Il Gifra in festa per gli 80 anni di padre Ringo

Tutto il Gifra in festa per il compleanno del suo “cavaliere”. Così lo ha definito padre John, fratello di sangue e in spirito, nei festeggiamenti per l’ottantesimo compleanno di padre Ringo, al secolo Emilio Perego, andati in scena domenica sera nelle sale dell’associazione francescana di corso Genova. Una figura dell’immaginario cavalleresco, quella tirata in ballo da padre John (all’anagrafe Giovanni Perego), per rivendicare l’affezione e le “battaglie” condotte da Ringo a difesa della sua comunità e dell’associazione Gifra, la Gioventù Francescana vigevanese fondata nel 1975 dai due fratelli insieme a frate Costantino e ancora attiva e vitale oggi. A Vigevano, d’altra parte, i due frati sono conosciuti da tutti, tanto da aver ricevuto nel 2020 la cittadinanza onoraria.

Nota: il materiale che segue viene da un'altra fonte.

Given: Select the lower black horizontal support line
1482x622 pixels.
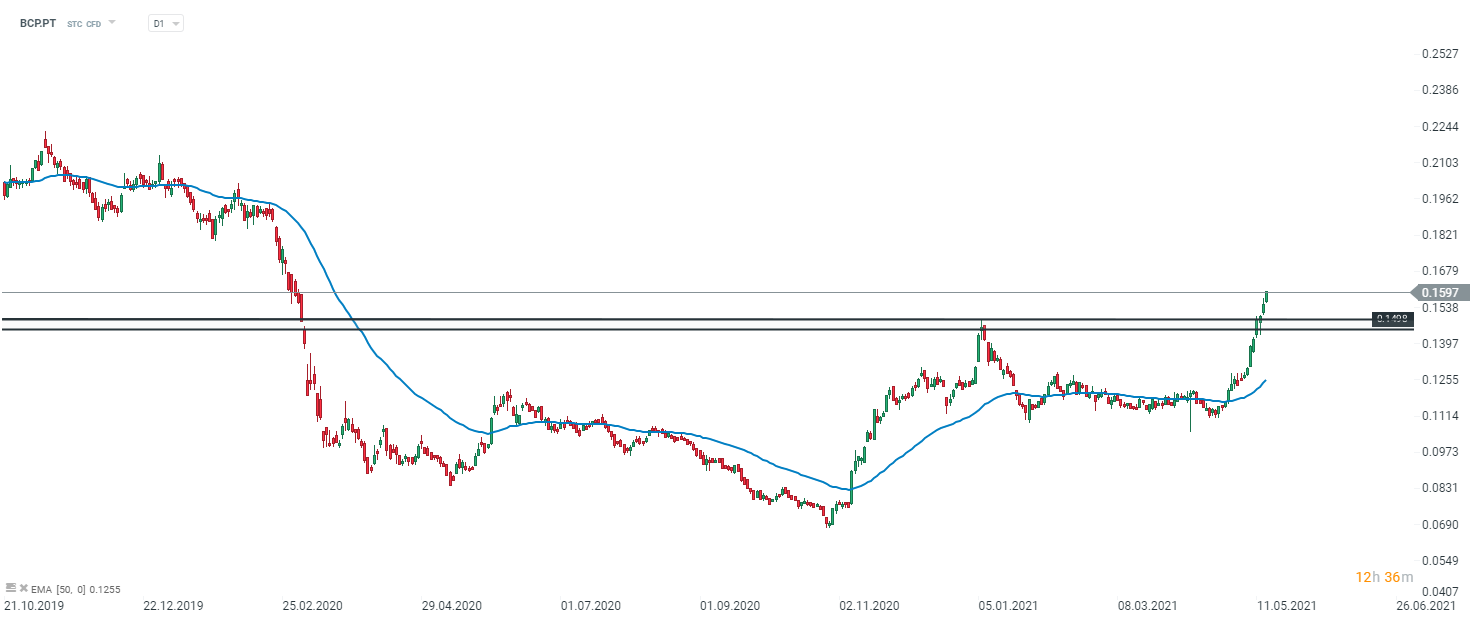Looking at the screenshot, I should [x=700, y=329].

LA MAPPA Del Gifra Ringo e John sono sempre stati paladini senza paura, un po’ Orlando con Oliviero e un po’ don Chisciotte con Sancho Panza, tanto seri nella catechesi quanto pronti a scatenarsi sul campo da calcio con i loro ragazzi, capaci di coinvolgere svariate generazioni e persone di ogni età avvicinandole a un’esperienza cristiana nel solco di san Francesco e all’insegna della parola chiave “fraternità”. E a vedere la folla assembrata nei saloni dell’oratorio domenica sera, c’è da crederci. A presenziare c’era infatti tutta la comunità che fa riferimento al convento dei frati cappuccini di Vigevano: le teste, alcune ormai canute, di chi era ragazzo negli anni ‘70, quando Ringo e John arrivarono in terra ducale radunando attorno a sé un folto gruppo di giovani, e via via tutte le generazioni successive, molti con prole a seguito, fino ad arrivare agli “Zoomer”, i ventenni di oggi.

«In tutti questi anni di battesimi, comunioni, cresime, matrimoni – ha detto con gli occhi lucidi e la voce rotta frate Ringo – ho conosciuto tante persone e incontrato tanti volti. C’è una mappa in cui conservo tutti i nomi, è qui, dentro di me, nel mio cuore».

IL GIFRA A essere rappresentati anche i gruppi che hanno animato la vita dell’associazione in questi anni: il coro, la compagnia teatrale, le squadre di calcio e pallavolo, i catechisti, i terziari, gli animatori dei centri estivi (storicamente, in casa Gifra, chiamati “assistenti”), i volontari di mensa e armadio dei poveri, i cuochi e i camerieri della sagra di Sant’Antonio. «Voi siete la storia – ha affermato Andrea Colli, membro del direttivo del Gifra, a nome di tutti – ma noi ci siamo, ci siamo sempre stati e ci saremo, anche se a volte non quanto voi vorreste». Presenti anche gli altri frati del convento, gli amici di sempre e la famiglia, quel “clan” di Osio (paesino del Bergamasco di cui sono originari i due frati) ormai di casa anche in terra vigevanese. Padre Ringo, in informale tuta dell’Atalanta al posto del saio, ha accolto gli auguri con un sorriso sornione: ma quando tutti i presenti («Giovani e ragazzi – per citare il testo della canzone uomini e bambini») hanno intonato l’inno del Gifra, ha fatto capolino anche una malcelata commozione.

DAI FRUTTI Nel segno di un amore con cui Ringo ha vissuto la sua intera vocazione, sin da quando era fratino. Non a caso durante i festeggiamenti padre John, nel suo stile un po’ picaresco da buon Sancho, ha riflettuto sul fatto che «un solo comandamento di Gesù io sono sicuro che mio fratello non abbia mai rispettato ed è “ama il tuo nemico”. Non ce n’è mai stato bisogno: perché noi, di nemici, non ne abbiamo mai avuti». Dal canto suo frate Giuseppe Fornoni, da poco guardiano del convento dei cappuccini, ha presentato un dono da parte di tutta la comunità, il disegno di un albero con i rami, ma senza foglie, chiamando ciascuno dei presenti a completarlo disegnandone una con all’interno gli auguri da rivolgere a Ringo perché «ogni albero infatti si riconosce dal suo frutto: non si raccolgono fichi dalle spine, né si vendemmia uva da un rovo. L’uomo buono trae fuori il bene dal buon tesoro del suo cuore».